3.5 stars. If you’re looking for something sweet and light without being overly cheesy, this may be the book for you. I was suffering from a bit of a book hangover after tearing through the Lady Sherlock series and just wanted something easy and fun that would be quick to get through. Veronica Henry delivered! Her story of a little English town and its bookshop was exactly the thing I needed.
The story centers on Emilia who comes home to her ailing father to be with him as he passes away. He was the owner of Nightingale Books and a much loved member of the community. Emilia promises to take on the bookshop and keep it going, but it turns out to be a much harder promise to keep than she thought it would be. The store is deeply in debt and lots of changes need to be made for it to become profitable again. Luckily, Emilia is surrounded by talented people who loved her father, the bookshop, or both. The story is as much about finding community as it is about saving a bookshop and finding love in the process.

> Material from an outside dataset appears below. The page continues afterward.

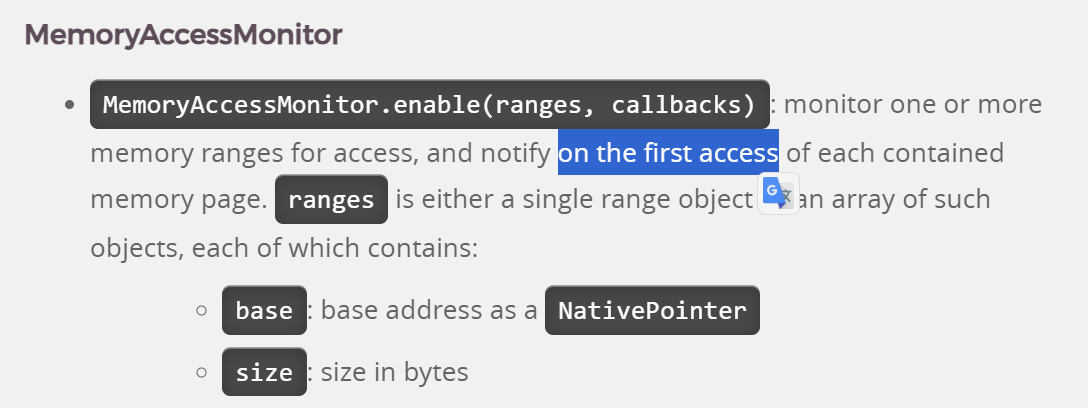Click the 'size' code label
This screenshot has width=1088, height=408.
click(264, 373)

I enjoyed that although we mostly followed Emilia, we got a few other perspectives from townspeople. There’s shy Thomasina who loves books and food; Sarah, owner of Peasebrook Manor and secretly loved Emilia’s father; and Jackson, a man trying to reconnect with his family through books and also get ahead in life. There are even a few more and I enjoyed each person’s perspective. I think the danger of multiple perspectives is that you will inevitably not like one or two, but I never felt disappointed when the narrator changed.
There’s nothing groundbreaking or surprising about this book, it’s just a really solid narrative about a town you wished you lived in and people you wish were your friends!